O pesquisador do IP comenta que, apesar de ser possível, do ponto de vista técnico, criar camarão marinho em águas interiores, mesmo longe do litoral, o alto custo de investimento inicial e capital de giro lançam dúvidas sobre a viabilidade econômica desse tipo de empreendimento em pequenas propriedades - o que pode significar mais despesas do que lucros para o produtor. "Muitas pessoas estão entrando nesta atividade sem ‘fazer contas’, influenciadas por ‘youtubers’ que só estão preocupados em vender seus cursos ou produtos", alerta.
Diferenças entre camarões de água doce e marinhos
Boock diz que existem muitas dúvidas a respeito das diferenças entre os camarões marinhos e de água doce comumente cultivados em águas brasileiras. Conforme elucida, duas espécies perfazem a quase totalidade da produção nacional: o camarão-da-Malásia e o camarão-branco-do-Pacífico (Litopenaeus vannamei). O primeiro é originário do sudeste asiático e passa a maior parte da vida em rios que desaguam no mar. Em cativeiro, é criado em água com salinidade zero. Já o camarão-branco-do-Pacífico, principal espécie de camarão marinho criado no Brasil, é encontrado no oceano que o nomeia e passa todo seu ciclo de vida em regiões com médias a altas salinidades, muito embora possa ser criado em água com baixa salinidade.

Objetivo do exercício:
Continue o texto sobre a criação de camarões a partir da última frase apresentada.

Dados coletados
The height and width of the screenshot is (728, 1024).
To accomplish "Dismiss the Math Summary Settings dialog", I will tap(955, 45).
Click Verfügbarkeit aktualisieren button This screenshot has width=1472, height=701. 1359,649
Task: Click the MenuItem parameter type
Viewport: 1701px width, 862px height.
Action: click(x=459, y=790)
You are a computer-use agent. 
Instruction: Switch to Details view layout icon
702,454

---

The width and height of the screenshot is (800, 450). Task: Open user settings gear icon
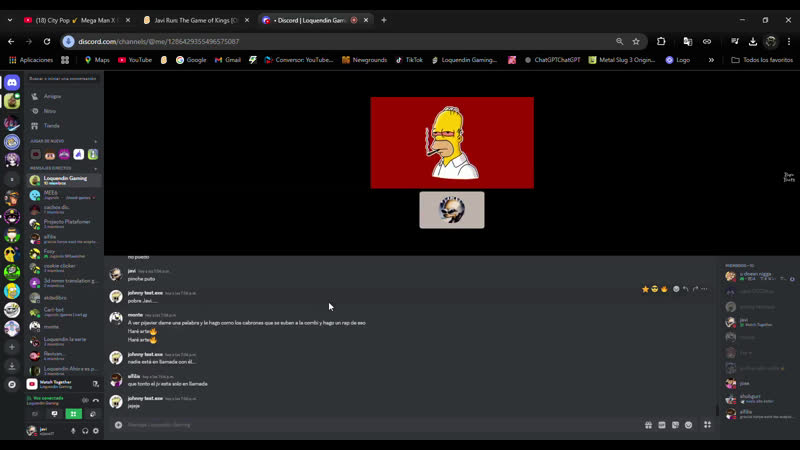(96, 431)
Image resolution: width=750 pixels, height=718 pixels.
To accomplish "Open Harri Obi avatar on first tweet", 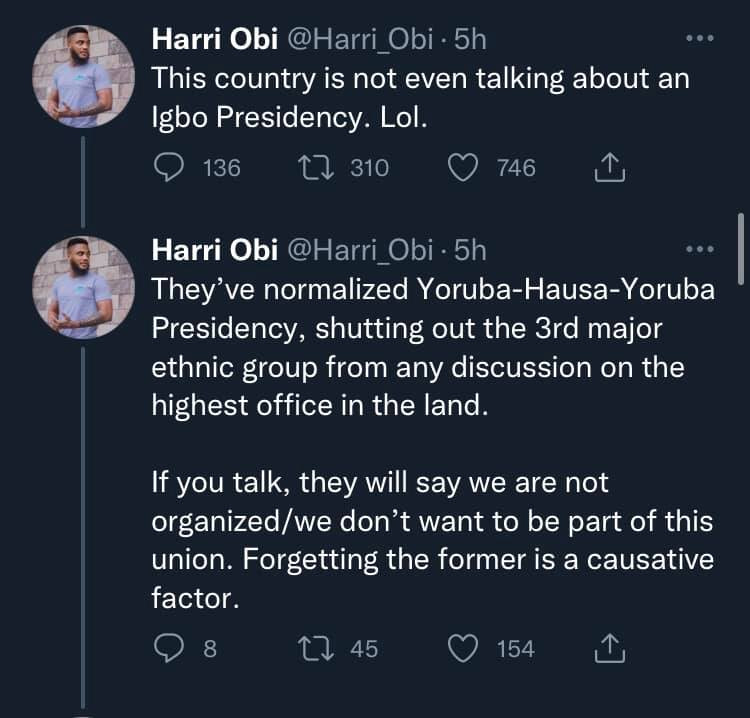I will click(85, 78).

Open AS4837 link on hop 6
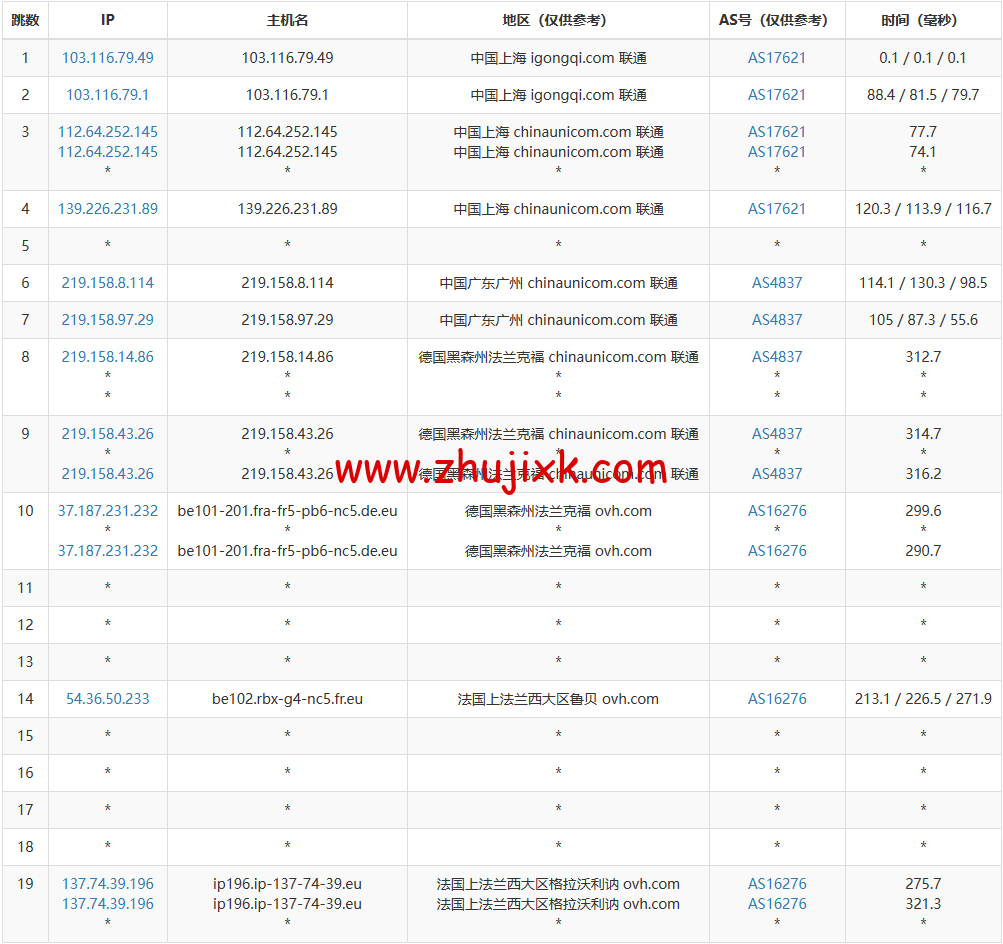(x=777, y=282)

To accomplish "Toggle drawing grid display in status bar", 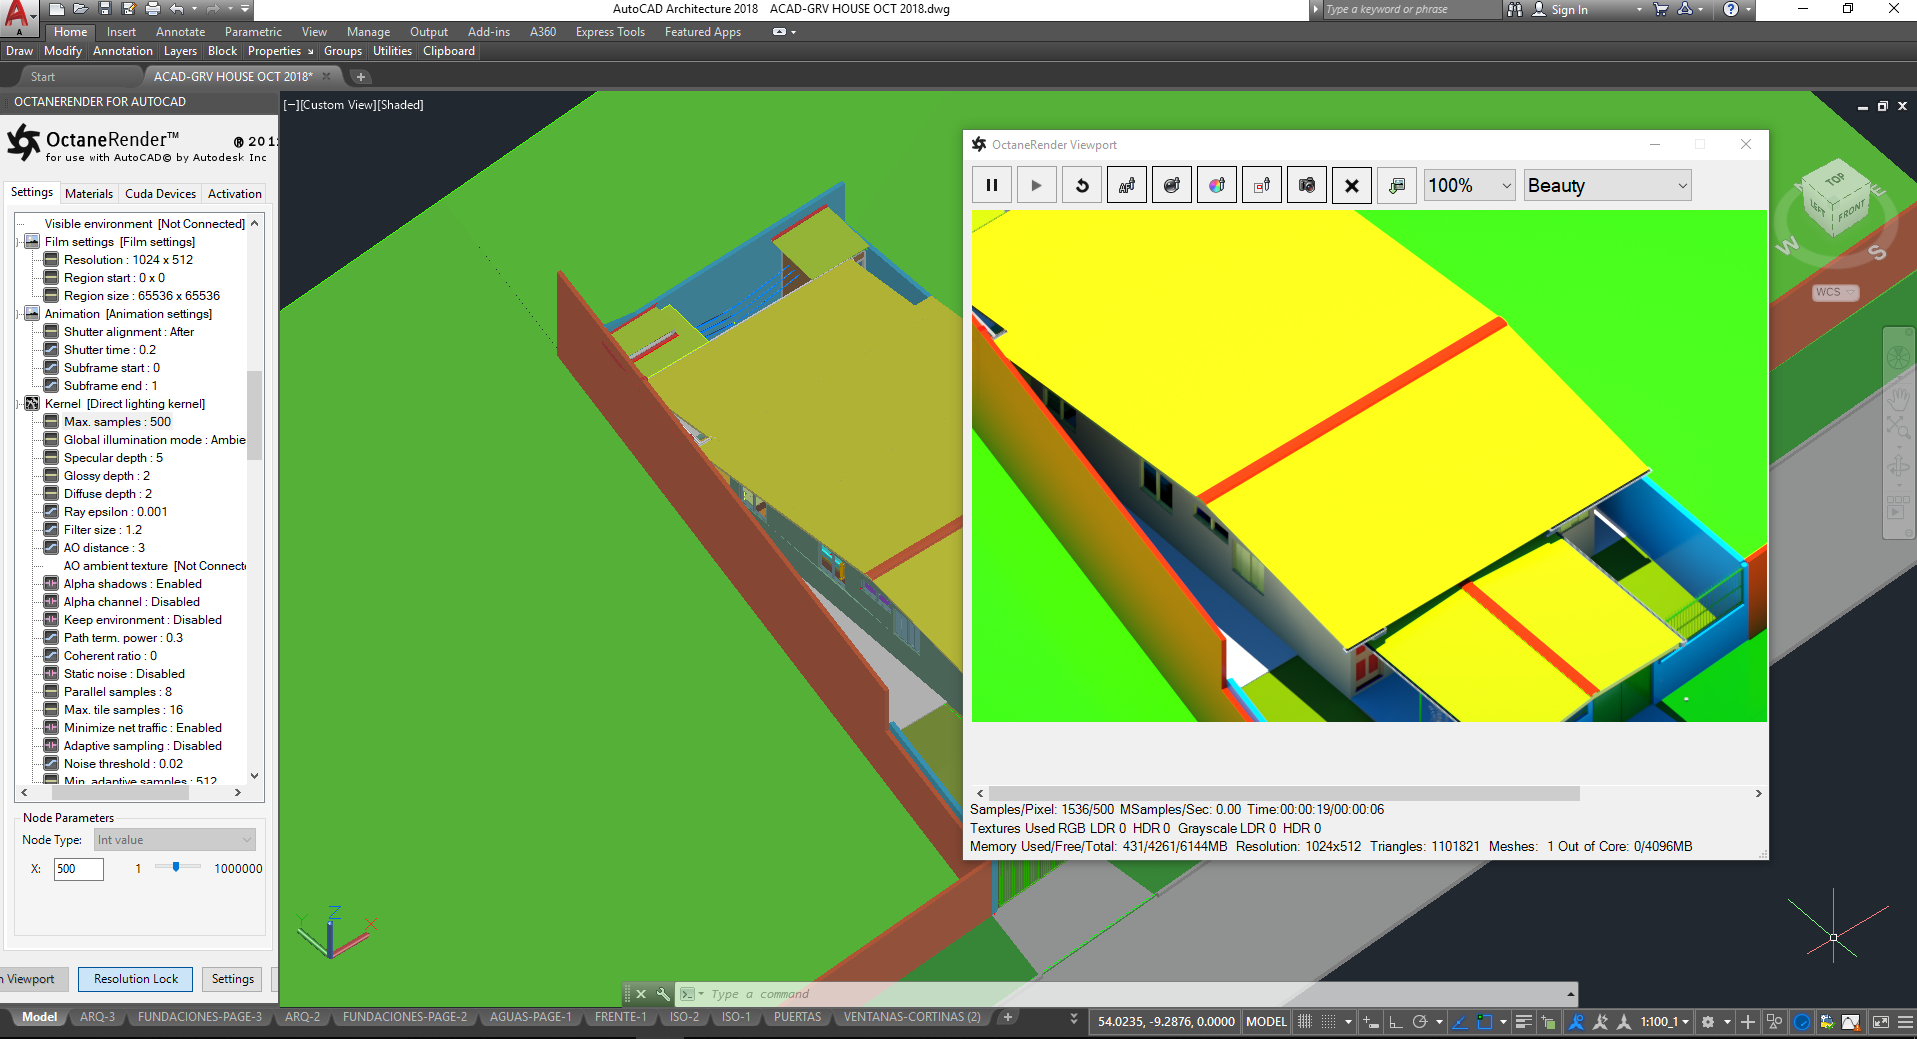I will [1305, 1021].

...

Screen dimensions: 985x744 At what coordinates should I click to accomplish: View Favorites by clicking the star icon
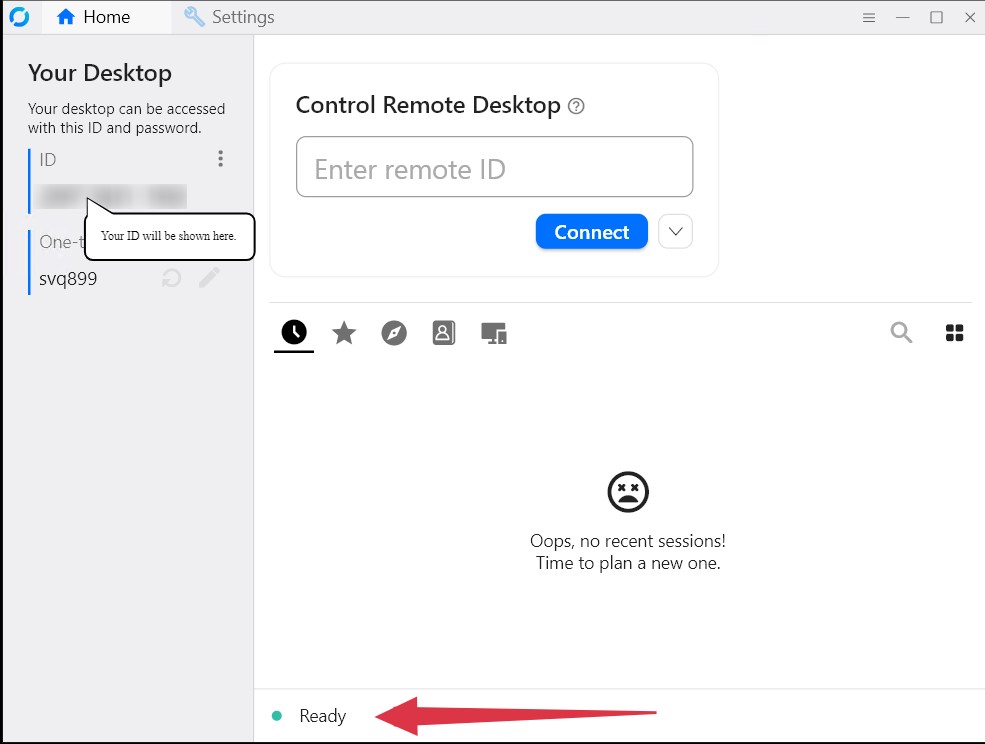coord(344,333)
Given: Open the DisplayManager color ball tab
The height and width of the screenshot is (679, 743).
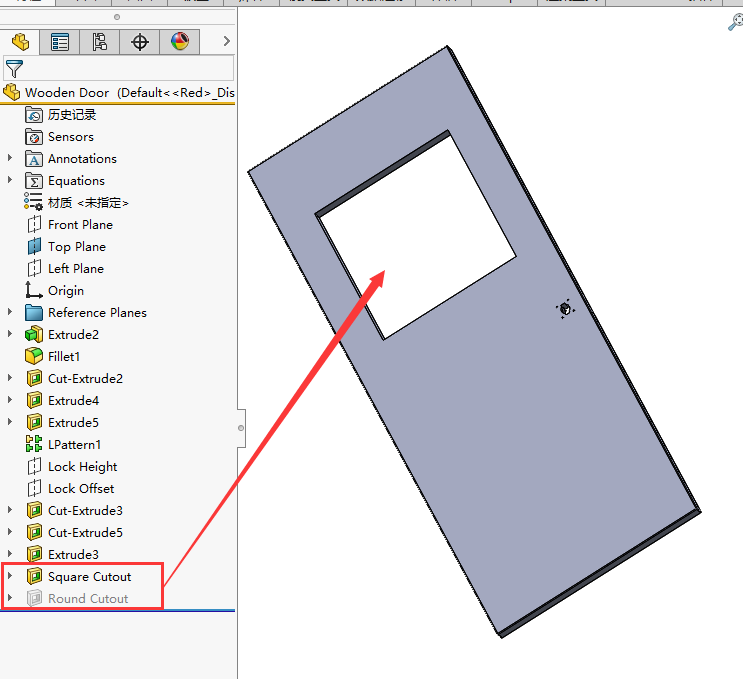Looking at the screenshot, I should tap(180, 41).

Resultado abaixo:
Uma diferença importante, segundo o pesquisador, é que os camarões de água doce geralmente são criados em baixas densidades de estocagem (100 mil pós-larvas/ha), principalmente devido ao seu comportamento territorialista e agressivo. Por outro lado, os camarões marinhos, pouco agressivos, podem ser criados em sistemas intensivos a super-intensivos, com densidades de estocagem acima de 200 mil juvenis/ha - característica que, apesar de permitir maior produtividade, pode levar ao aumento de doenças e maior emissão de efluentes.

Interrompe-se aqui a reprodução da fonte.